Given passage
################

I've been waiting for you to see these. I knew you'd be happy. Lily could not be any sweeter. She is full angel from head to toe. Most perfect puppy I've ever had. Chloe is just Chloe. She keeps us laughing all day long. I like the webcam idea. They would entertain you. As long as you don't have to see me and how I look when I'm at home. LOL. Thanks girlie, I'm glad you're back. WE missed you this weekend.


----------



## TashaZ (Mar 20, 2009)

Robin! i just adore your babies! i love how Lily thinks Coco's her muma HAHA so cute!!!!!! lily photographs so well doesn't she! And that "under the chin" shot.... i've been waiting for that one for ages!! looks just as i thought it would, what a cutie!! looks cosy under there!

I just love al your babies, especially sitting at the back door wanting to go out to play HAHA so sweet!!!!!!!!


----------



## KayC (May 3, 2005)

Awwww Robin, your photos made my day. I just love all your babies. Chloe and Lily are growing up so fast. My next chi is going to be just like Lily, I hope. Thanks so much for sharing your fur babies with us. Kay & Zoey


----------



## claireeee (Aug 24, 2009)

Robin I absolutely loved those pics! you are gorgeous and so are the babies!
Lily and Chloe are just adorable!

Coco has a gorgeous little face and Coop is a cutie!

love you all!!! :]


----------



## sakyurek (Mar 24, 2009)

All of them are gorgeous, love the pictures


----------



## MarieUkxx (May 19, 2009)

I just love Lily she's so sweet, I love her colour and that white bit on her neck. The pics of Lily and Coco are adorable, they really love eachother. Oh and I love your cat, we had a big ginger cat too growing up with Cookie & Benny.


----------



## rcj1095 (Mar 4, 2009)

TashaZ said:


> Robin! i just adore your babies! i love how Lily thinks Coco's her muma HAHA so cute!!!!!! lily photographs so well doesn't she! And that "under the chin" shot.... i've been waiting for that one for ages!! looks just as i thought it would, what a cutie!! looks cosy under there!
> 
> I just love al your babies, especially sitting at the back door wanting to go out to play HAHA so sweet!!!!!!!!

################

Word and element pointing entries
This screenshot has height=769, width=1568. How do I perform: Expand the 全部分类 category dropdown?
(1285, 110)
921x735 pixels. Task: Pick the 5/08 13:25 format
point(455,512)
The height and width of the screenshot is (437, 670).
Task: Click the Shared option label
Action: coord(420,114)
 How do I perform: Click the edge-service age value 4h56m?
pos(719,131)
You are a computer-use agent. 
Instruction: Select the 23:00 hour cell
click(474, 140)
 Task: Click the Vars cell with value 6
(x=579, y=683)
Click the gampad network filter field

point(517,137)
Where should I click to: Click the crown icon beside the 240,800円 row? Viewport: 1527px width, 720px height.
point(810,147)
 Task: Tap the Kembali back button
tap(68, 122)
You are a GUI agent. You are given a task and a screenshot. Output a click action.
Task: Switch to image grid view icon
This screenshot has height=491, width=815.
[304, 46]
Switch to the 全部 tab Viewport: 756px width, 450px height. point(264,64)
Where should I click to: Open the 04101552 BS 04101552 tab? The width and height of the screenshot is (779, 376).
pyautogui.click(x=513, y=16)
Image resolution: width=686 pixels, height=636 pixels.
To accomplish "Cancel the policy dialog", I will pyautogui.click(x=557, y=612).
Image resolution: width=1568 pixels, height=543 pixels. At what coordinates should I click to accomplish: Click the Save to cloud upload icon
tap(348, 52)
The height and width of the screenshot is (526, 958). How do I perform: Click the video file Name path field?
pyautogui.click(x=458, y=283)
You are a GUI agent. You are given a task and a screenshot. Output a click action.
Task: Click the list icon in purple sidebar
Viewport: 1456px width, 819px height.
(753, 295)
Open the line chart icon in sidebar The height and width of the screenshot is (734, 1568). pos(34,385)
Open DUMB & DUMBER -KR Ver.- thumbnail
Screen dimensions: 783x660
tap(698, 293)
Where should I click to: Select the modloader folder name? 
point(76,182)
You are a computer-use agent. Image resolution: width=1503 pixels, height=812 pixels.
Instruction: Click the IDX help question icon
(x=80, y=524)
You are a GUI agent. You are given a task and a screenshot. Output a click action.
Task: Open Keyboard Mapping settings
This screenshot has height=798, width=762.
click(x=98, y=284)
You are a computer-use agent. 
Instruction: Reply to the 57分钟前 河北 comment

################

Tasks for this exercise
- A) Answer these questions about the forum thread:
(i) According to TashaZ, whom does Lily think is her mother?
(ii) What kind of cat did MarieUkxx have growing up?
(iii) Which dog does KayC hope her next chi will be like?
- B) Reproduce the listing from the line with "Task: Click the Vars cell with value 6" through its last line, replacing "GUI agent" with "interface agent" and leaving everything else unchanged.
The listing has no connection to the forum thread.

Expected outputs
- A)
(i) Coco
(ii) A big ginger cat
(iii) Lily

- B)
 Task: Click the Vars cell with value 6
(x=579, y=683)
Click the gampad network filter field

point(517,137)
Where should I click to: Click the crown icon beside the 240,800円 row? Viewport: 1527px width, 720px height.
point(810,147)
 Task: Tap the Kembali back button
tap(68, 122)
You are a interface agent. You are given a task and a screenshot. Output a click action.
Task: Switch to image grid view icon
This screenshot has height=491, width=815.
[304, 46]
Switch to the 全部 tab Viewport: 756px width, 450px height. point(264,64)
Where should I click to: Open the 04101552 BS 04101552 tab? The width and height of the screenshot is (779, 376).
pyautogui.click(x=513, y=16)
Image resolution: width=686 pixels, height=636 pixels.
To accomplish "Cancel the policy dialog", I will pyautogui.click(x=557, y=612).
Image resolution: width=1568 pixels, height=543 pixels. At what coordinates should I click to accomplish: Click the Save to cloud upload icon
tap(348, 52)
The height and width of the screenshot is (526, 958). How do I perform: Click the video file Name path field?
pyautogui.click(x=458, y=283)
You are a interface agent. You are given a task and a screenshot. Output a click action.
Task: Click the list icon in purple sidebar
Viewport: 1456px width, 819px height.
(753, 295)
Open the line chart icon in sidebar The height and width of the screenshot is (734, 1568). pos(34,385)
Open DUMB & DUMBER -KR Ver.- thumbnail
Screen dimensions: 783x660
tap(698, 293)
Where should I click to: Select the modloader folder name? 
point(76,182)
You are a computer-use agent. Image resolution: width=1503 pixels, height=812 pixels.
Instruction: Click the IDX help question icon
(x=80, y=524)
You are a interface agent. You are given a task and a screenshot. Output a click action.
Task: Open Keyboard Mapping settings
This screenshot has height=798, width=762.
click(x=98, y=284)
You are a computer-use agent. 
Instruction: Reply to the 57分钟前 河北 comment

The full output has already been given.